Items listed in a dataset
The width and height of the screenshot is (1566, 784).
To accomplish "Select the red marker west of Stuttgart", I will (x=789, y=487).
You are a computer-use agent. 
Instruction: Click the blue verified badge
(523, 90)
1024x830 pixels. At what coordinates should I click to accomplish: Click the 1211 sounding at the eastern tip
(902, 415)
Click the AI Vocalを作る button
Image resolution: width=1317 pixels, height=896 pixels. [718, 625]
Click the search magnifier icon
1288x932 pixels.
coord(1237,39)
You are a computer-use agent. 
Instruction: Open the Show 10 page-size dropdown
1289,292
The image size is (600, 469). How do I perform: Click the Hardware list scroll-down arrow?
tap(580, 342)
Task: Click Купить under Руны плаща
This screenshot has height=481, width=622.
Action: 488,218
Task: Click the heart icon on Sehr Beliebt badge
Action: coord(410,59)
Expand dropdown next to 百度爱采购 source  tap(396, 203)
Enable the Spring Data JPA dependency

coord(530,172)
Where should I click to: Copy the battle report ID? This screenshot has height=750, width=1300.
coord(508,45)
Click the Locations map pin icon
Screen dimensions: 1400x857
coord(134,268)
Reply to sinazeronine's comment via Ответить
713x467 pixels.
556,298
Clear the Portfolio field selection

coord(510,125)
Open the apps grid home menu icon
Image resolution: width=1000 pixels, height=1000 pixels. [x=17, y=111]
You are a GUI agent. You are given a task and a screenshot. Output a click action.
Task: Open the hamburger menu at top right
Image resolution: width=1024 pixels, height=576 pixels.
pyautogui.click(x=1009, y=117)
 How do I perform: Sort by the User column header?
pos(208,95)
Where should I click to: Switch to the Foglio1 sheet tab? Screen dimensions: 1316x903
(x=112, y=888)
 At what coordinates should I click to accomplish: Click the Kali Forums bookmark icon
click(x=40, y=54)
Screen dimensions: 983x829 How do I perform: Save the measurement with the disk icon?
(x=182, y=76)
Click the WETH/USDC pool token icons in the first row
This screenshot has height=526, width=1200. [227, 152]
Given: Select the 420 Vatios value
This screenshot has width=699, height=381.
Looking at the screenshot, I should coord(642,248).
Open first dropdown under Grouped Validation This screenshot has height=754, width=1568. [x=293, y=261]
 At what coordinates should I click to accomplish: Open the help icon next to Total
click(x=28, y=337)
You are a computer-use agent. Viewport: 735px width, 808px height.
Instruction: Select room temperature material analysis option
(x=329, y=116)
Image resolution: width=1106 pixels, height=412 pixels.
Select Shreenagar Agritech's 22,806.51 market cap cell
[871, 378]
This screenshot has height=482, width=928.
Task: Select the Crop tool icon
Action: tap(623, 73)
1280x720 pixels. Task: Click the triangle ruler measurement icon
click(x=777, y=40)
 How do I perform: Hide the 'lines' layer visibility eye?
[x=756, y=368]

**Requirements:**
Report each line from the rows above in which the word "coordinates" appears, copying every such line in full.

**Exercise output:**
1024x830 pixels. At what coordinates should I click to accomplish: Click the 1211 sounding at the eastern tip
 At what coordinates should I click to accomplish: Click the Kali Forums bookmark icon
 At what coordinates should I click to accomplish: Open the help icon next to Total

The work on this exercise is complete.